## Problem details
Return every line of the items below as a JSON list of strings, with one string per line and blank lines omitted.

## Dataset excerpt
........

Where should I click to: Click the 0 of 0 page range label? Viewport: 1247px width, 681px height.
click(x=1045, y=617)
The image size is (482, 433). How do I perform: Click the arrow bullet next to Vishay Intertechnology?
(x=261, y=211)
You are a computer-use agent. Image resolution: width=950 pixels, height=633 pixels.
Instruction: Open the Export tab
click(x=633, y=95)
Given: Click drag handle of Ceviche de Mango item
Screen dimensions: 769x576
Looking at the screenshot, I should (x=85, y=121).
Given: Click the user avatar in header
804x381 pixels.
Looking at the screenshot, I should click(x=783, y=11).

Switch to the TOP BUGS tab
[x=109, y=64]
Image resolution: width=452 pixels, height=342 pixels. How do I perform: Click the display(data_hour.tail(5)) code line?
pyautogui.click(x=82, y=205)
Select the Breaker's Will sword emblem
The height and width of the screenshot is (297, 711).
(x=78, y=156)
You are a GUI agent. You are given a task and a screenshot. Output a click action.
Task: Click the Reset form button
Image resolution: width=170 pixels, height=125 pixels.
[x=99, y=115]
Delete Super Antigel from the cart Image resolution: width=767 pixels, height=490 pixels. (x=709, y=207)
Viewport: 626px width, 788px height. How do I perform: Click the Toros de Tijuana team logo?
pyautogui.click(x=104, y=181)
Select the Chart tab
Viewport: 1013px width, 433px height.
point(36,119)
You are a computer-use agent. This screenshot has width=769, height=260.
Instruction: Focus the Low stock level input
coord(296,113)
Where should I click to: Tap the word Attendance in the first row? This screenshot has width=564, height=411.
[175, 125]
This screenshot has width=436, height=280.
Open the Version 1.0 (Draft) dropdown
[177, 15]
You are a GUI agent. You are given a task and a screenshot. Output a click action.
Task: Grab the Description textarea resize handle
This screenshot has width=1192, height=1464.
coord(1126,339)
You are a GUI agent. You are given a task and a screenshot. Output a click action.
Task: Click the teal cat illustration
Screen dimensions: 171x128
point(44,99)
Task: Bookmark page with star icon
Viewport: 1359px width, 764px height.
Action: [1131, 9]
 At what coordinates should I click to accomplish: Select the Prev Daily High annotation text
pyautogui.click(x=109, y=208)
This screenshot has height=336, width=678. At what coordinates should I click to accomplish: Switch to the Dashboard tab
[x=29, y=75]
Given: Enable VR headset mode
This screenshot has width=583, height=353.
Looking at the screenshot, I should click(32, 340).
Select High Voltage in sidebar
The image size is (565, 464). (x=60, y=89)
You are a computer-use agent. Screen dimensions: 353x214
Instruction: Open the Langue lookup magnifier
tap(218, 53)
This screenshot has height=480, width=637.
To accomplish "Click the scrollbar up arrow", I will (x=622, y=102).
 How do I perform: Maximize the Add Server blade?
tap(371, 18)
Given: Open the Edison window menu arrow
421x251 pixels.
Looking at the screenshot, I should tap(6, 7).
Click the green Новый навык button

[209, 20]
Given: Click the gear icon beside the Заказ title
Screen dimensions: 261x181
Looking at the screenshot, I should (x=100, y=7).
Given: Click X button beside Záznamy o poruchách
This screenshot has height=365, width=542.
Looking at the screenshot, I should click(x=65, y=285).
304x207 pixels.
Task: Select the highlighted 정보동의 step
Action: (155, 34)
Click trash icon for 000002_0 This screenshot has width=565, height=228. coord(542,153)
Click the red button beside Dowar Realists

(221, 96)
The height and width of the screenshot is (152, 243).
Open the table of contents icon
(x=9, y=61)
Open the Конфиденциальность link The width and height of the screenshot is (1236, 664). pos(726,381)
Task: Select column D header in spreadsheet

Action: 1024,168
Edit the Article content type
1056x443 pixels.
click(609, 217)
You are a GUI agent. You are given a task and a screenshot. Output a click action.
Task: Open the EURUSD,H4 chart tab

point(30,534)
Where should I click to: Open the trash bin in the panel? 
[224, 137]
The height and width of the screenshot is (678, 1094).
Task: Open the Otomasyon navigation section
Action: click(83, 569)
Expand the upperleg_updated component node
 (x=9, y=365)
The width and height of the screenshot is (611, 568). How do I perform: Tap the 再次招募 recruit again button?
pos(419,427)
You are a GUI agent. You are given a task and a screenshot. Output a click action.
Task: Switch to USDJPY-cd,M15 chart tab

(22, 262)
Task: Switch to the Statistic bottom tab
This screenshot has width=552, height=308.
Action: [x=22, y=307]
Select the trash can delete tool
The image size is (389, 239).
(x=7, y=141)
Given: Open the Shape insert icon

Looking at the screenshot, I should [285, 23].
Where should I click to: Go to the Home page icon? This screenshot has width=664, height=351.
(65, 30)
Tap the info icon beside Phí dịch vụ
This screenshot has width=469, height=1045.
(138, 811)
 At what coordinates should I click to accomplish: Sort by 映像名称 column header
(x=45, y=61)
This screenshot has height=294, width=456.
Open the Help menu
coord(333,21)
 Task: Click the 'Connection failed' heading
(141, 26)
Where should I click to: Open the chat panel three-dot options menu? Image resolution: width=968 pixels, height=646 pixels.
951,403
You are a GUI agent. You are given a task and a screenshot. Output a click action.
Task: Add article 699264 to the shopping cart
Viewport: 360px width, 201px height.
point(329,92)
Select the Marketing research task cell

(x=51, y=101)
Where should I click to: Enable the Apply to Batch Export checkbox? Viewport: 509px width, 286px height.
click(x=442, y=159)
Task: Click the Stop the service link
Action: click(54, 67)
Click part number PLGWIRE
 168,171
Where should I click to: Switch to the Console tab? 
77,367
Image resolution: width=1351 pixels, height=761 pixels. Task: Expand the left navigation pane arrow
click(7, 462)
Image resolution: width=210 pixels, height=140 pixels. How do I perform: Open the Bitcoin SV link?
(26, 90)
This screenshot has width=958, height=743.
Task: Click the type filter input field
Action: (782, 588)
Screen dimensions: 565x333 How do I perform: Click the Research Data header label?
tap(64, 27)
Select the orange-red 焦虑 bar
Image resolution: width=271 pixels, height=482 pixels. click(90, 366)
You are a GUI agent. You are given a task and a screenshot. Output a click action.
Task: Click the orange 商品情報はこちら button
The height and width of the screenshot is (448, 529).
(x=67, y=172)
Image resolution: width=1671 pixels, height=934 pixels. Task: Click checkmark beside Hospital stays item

........

## Output of the exercise
[
  "Where should I click to: Click the 0 of 0 page range label? Viewport: 1247px width, 681px height.",
  "click(x=1045, y=617)",
  "The image size is (482, 433). How do I perform: Click the arrow bullet next to Vishay Intertechnology?",
  "(x=261, y=211)",
  "You are a computer-use agent. Image resolution: width=950 pixels, height=633 pixels.",
  "Instruction: Open the Export tab",
  "click(x=633, y=95)",
  "Given: Click drag handle of Ceviche de Mango item",
  "Screen dimensions: 769x576",
  "Looking at the screenshot, I should (x=85, y=121).",
  "Given: Click the user avatar in header",
  "804x381 pixels.",
  "Looking at the screenshot, I should click(x=783, y=11).",
  "Switch to the TOP BUGS tab",
  "[x=109, y=64]",
  "Image resolution: width=452 pixels, height=342 pixels. How do I perform: Click the display(data_hour.tail(5)) code line?",
  "pyautogui.click(x=82, y=205)",
  "Select the Breaker's Will sword emblem",
  "The height and width of the screenshot is (297, 711).",
  "(x=78, y=156)",
  "You are a GUI agent. You are given a task and a screenshot. Output a click action.",
  "Task: Click the Reset form button",
  "Image resolution: width=170 pixels, height=125 pixels.",
  "[x=99, y=115]",
  "Delete Super Antigel from the cart Image resolution: width=767 pixels, height=490 pixels. (x=709, y=207)",
  "Viewport: 626px width, 788px height. How do I perform: Click the Toros de Tijuana team logo?",
  "pyautogui.click(x=104, y=181)",
  "Select the Chart tab",
  "Viewport: 1013px width, 433px height.",
  "point(36,119)",
  "You are a computer-use agent. This screenshot has width=769, height=260.",
  "Instruction: Focus the Low stock level input",
  "coord(296,113)",
  "Where should I click to: Tap the word Attendance in the first row? This screenshot has width=564, height=411.",
  "[175, 125]",
  "This screenshot has width=436, height=280.",
  "Open the Version 1.0 (Draft) dropdown",
  "[177, 15]",
  "You are a GUI agent. You are given a task and a screenshot. Output a click action.",
  "Task: Grab the Description textarea resize handle",
  "This screenshot has width=1192, height=1464.",
  "coord(1126,339)",
  "You are a GUI agent. You are given a task and a screenshot. Output a click action.",
  "Task: Click the teal cat illustration",
  "Screen dimensions: 171x128",
  "point(44,99)",
  "Task: Bookmark page with star icon",
  "Viewport: 1359px width, 764px height.",
  "Action: [1131, 9]",
  " At what coordinates should I click to accomplish: Select the Prev Daily High annotation text",
  "pyautogui.click(x=109, y=208)",
  "This screenshot has height=336, width=678. At what coordinates should I click to accomplish: Switch to the Dashboard tab",
  "[x=29, y=75]",
  "Given: Enable VR headset mode",
  "This screenshot has width=583, height=353.",
  "Looking at the screenshot, I should click(32, 340).",
  "Select High Voltage in sidebar",
  "The image size is (565, 464). (x=60, y=89)",
  "You are a computer-use agent. Screen dimensions: 353x214",
  "Instruction: Open the Langue lookup magnifier",
  "tap(218, 53)",
  "This screenshot has height=480, width=637.",
  "To accomplish \"Click the scrollbar up arrow\", I will (x=622, y=102).",
  " How do I perform: Maximize the Add Server blade?",
  "tap(371, 18)",
  "Given: Open the Edison window menu arrow",
  "421x251 pixels.",
  "Looking at the screenshot, I should tap(6, 7).",
  "Click the green Новый навык button",
  "[209, 20]",
  "Given: Click the gear icon beside the Заказ title",
  "Screen dimensions: 261x181",
  "Looking at the screenshot, I should (x=100, y=7).",
  "Given: Click X button beside Záznamy o poruchách",
  "This screenshot has height=365, width=542.",
  "Looking at the screenshot, I should click(x=65, y=285).",
  "304x207 pixels.",
  "Task: Select the highlighted 정보동의 step",
  "Action: (155, 34)",
  "Click trash icon for 000002_0 This screenshot has width=565, height=228. coord(542,153)",
  "Click the red button beside Dowar Realists",
  "(221, 96)",
  "The height and width of the screenshot is (152, 243).",
  "Open the table of contents icon",
  "(x=9, y=61)",
  "Open the Конфиденциальность link The width and height of the screenshot is (1236, 664). pos(726,381)",
  "Task: Select column D header in spreadsheet",
  "Action: 1024,168",
  "Edit the Article content type",
  "1056x443 pixels.",
  "click(609, 217)",
  "You are a GUI agent. You are given a task and a screenshot. Output a click action.",
  "Task: Open the EURUSD,H4 chart tab",
  "point(30,534)",
  "Where should I click to: Open the trash bin in the panel? ",
  "[224, 137]",
  "The height and width of the screenshot is (678, 1094).",
  "Task: Open the Otomasyon navigation section",
  "Action: click(83, 569)",
  "Expand the upperleg_updated component node",
  " (x=9, y=365)",
  "The width and height of the screenshot is (611, 568). How do I perform: Tap the 再次招募 recruit again button?",
  "pos(419,427)",
  "You are a GUI agent. You are given a task and a screenshot. Output a click action.",
  "Task: Switch to USDJPY-cd,M15 chart tab",
  "(22, 262)",
  "Task: Switch to the Statistic bottom tab",
  "This screenshot has width=552, height=308.",
  "Action: [x=22, y=307]",
  "Select the trash can delete tool",
  "The image size is (389, 239).",
  "(x=7, y=141)",
  "Given: Open the Shape insert icon",
  "Looking at the screenshot, I should [285, 23].",
  "Where should I click to: Go to the Home page icon? This screenshot has width=664, height=351.",
  "(65, 30)",
  "Tap the info icon beside Phí dịch vụ",
  "This screenshot has width=469, height=1045.",
  "(138, 811)",
  " At what coordinates should I click to accomplish: Sort by 映像名称 column header",
  "(x=45, y=61)",
  "This screenshot has height=294, width=456.",
  "Open the Help menu",
  "coord(333,21)",
  " Task: Click the 'Connection failed' heading",
  "(141, 26)",
  "Where should I click to: Open the chat panel three-dot options menu? Image resolution: width=968 pixels, height=646 pixels.",
  "951,403",
  "You are a GUI agent. You are given a task and a screenshot. Output a click action.",
  "Task: Add article 699264 to the shopping cart",
  "Viewport: 360px width, 201px height.",
  "point(329,92)",
  "Select the Marketing research task cell",
  "(x=51, y=101)",
  "Where should I click to: Enable the Apply to Batch Export checkbox? Viewport: 509px width, 286px height.",
  "click(x=442, y=159)",
  "Task: Click the Stop the service link",
  "Action: click(54, 67)",
  "Click part number PLGWIRE",
  " 168,171",
  "Where should I click to: Switch to the Console tab? ",
  "77,367",
  "Image resolution: width=1351 pixels, height=761 pixels. Task: Expand the left navigation pane arrow",
  "click(7, 462)",
  "Image resolution: width=210 pixels, height=140 pixels. How do I perform: Open the Bitcoin SV link?",
  "(26, 90)",
  "This screenshot has width=958, height=743.",
  "Task: Click the type filter input field",
  "Action: (782, 588)",
  "Screen dimensions: 565x333 How do I perform: Click the Research Data header label?",
  "tap(64, 27)",
  "Select the orange-red 焦虑 bar",
  "Image resolution: width=271 pixels, height=482 pixels. click(90, 366)",
  "You are a GUI agent. You are given a task and a screenshot. Output a click action.",
  "Task: Click the orange 商品情報はこちら button",
  "The height and width of the screenshot is (448, 529).",
  "(x=67, y=172)",
  "Image resolution: width=1671 pixels, height=934 pixels. Task: Click checkmark beside Hospital stays item"
]